• Extracted data:
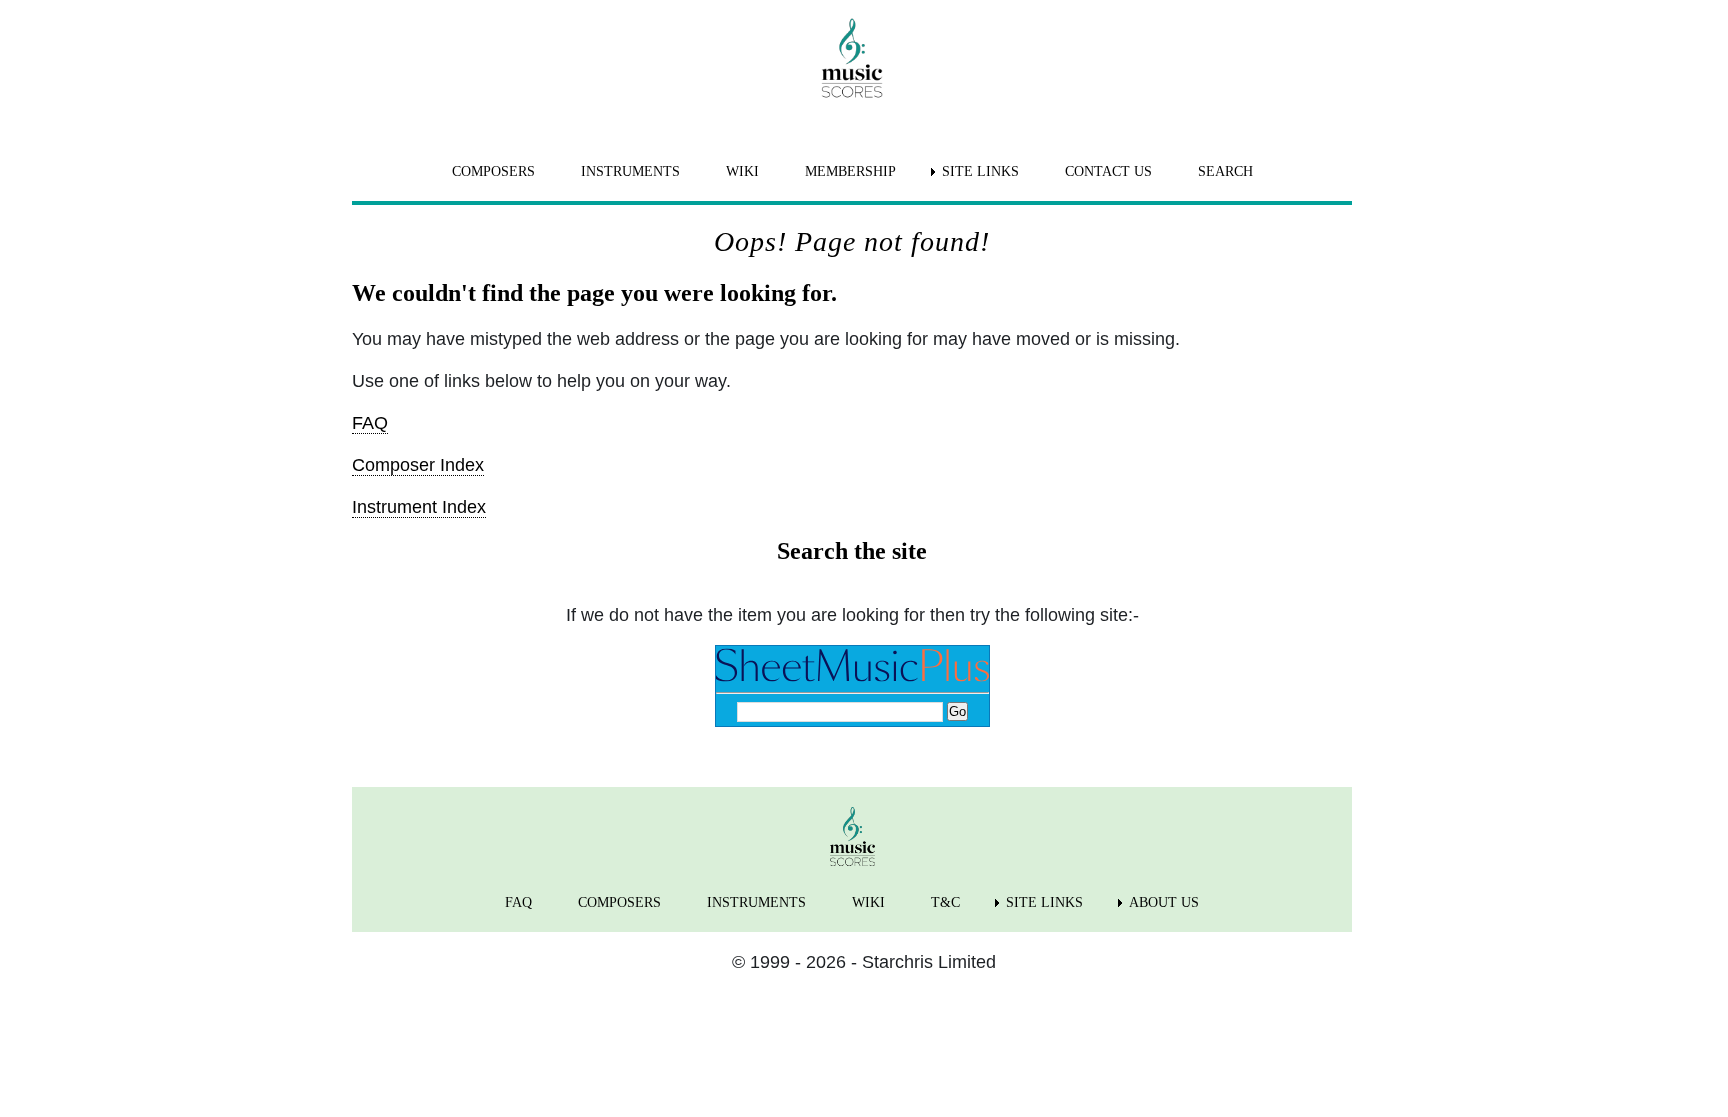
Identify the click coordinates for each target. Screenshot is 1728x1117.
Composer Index (418, 465)
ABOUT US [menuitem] (1164, 902)
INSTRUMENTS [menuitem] (630, 171)
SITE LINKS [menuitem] (980, 171)
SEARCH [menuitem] (1225, 171)
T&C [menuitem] (945, 902)
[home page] (852, 58)
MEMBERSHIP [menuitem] (850, 171)
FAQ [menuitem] (518, 902)
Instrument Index (419, 507)
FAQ (370, 423)
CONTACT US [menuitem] (1108, 171)
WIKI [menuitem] (742, 171)
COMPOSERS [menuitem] (493, 171)
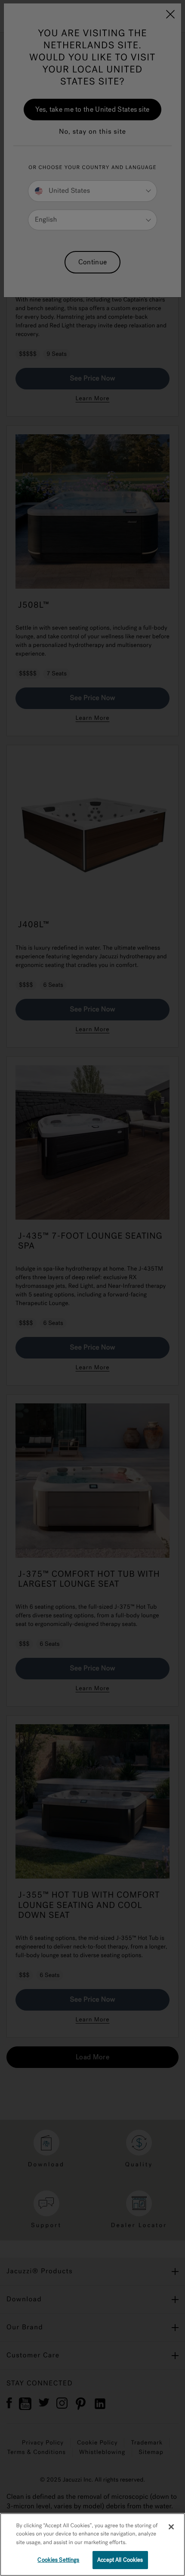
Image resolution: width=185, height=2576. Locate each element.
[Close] (171, 2526)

• Task details: Write out again, word for word, only the lines from the one with "SEARCH [menuitem] (1225, 171)" through the last line of the material, and omit each picture.

• Response:
SEARCH [menuitem] (1225, 171)
T&C [menuitem] (945, 902)
[home page] (852, 58)
MEMBERSHIP [menuitem] (850, 171)
FAQ [menuitem] (518, 902)
Instrument Index (419, 507)
FAQ (370, 423)
CONTACT US [menuitem] (1108, 171)
WIKI [menuitem] (742, 171)
COMPOSERS [menuitem] (493, 171)
Image resolution: width=185, height=2576. Locate each element.
[Close] (171, 2526)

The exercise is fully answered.